:: DATA SHOWN ::

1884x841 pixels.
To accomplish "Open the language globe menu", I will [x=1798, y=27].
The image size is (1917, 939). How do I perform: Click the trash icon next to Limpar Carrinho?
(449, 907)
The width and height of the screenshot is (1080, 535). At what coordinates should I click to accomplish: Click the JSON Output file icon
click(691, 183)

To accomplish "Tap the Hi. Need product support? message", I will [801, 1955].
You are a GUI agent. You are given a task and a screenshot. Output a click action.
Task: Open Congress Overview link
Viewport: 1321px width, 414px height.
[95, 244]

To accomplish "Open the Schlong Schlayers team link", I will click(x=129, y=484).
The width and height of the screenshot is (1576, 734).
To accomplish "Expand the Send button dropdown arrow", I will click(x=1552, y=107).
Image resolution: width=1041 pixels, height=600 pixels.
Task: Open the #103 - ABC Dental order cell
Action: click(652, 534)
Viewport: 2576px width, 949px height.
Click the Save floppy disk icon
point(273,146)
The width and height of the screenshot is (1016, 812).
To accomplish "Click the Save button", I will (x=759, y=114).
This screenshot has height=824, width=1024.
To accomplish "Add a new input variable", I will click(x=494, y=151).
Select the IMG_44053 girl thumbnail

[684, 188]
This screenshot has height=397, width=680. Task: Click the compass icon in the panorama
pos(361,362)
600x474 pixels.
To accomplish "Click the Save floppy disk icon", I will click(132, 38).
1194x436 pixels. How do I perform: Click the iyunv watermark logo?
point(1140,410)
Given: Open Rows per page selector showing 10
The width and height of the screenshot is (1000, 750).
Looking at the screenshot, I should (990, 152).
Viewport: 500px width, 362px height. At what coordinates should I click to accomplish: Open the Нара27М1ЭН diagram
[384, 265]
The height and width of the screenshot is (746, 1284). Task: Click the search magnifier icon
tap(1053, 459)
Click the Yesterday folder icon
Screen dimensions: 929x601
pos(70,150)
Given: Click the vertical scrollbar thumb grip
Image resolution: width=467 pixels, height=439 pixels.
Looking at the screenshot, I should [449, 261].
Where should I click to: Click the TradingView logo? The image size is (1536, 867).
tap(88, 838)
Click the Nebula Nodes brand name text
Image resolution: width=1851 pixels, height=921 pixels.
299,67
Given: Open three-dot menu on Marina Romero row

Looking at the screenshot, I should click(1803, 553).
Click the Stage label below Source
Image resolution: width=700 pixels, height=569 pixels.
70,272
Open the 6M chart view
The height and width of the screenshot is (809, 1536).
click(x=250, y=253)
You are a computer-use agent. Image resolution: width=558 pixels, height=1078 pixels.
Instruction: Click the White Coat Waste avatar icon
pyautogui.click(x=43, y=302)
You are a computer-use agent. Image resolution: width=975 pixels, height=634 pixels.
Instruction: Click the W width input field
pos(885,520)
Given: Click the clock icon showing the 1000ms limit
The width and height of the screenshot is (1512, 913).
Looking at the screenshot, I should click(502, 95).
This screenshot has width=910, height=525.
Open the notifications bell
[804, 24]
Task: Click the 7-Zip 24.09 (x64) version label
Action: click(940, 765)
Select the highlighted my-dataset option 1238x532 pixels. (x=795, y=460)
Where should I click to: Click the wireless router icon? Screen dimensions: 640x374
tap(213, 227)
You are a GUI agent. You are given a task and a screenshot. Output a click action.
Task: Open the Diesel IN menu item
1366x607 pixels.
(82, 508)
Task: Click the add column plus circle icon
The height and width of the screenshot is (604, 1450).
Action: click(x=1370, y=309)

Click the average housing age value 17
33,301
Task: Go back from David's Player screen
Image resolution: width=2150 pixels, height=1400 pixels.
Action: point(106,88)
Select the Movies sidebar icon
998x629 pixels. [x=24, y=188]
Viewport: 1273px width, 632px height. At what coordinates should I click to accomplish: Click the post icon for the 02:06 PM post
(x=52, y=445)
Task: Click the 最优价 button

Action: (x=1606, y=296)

:::

• [OBJECTIVE]: Pull out every line of the material that contains the string "size", treating uppercase and lowercase as different.

• [REPLY TO THE EXERCISE]:
The image size is (1917, 939). How do I perform: Click the trash icon next to Limpar Carrinho?
Where should I click to: Click the TradingView logo? The image size is (1536, 867).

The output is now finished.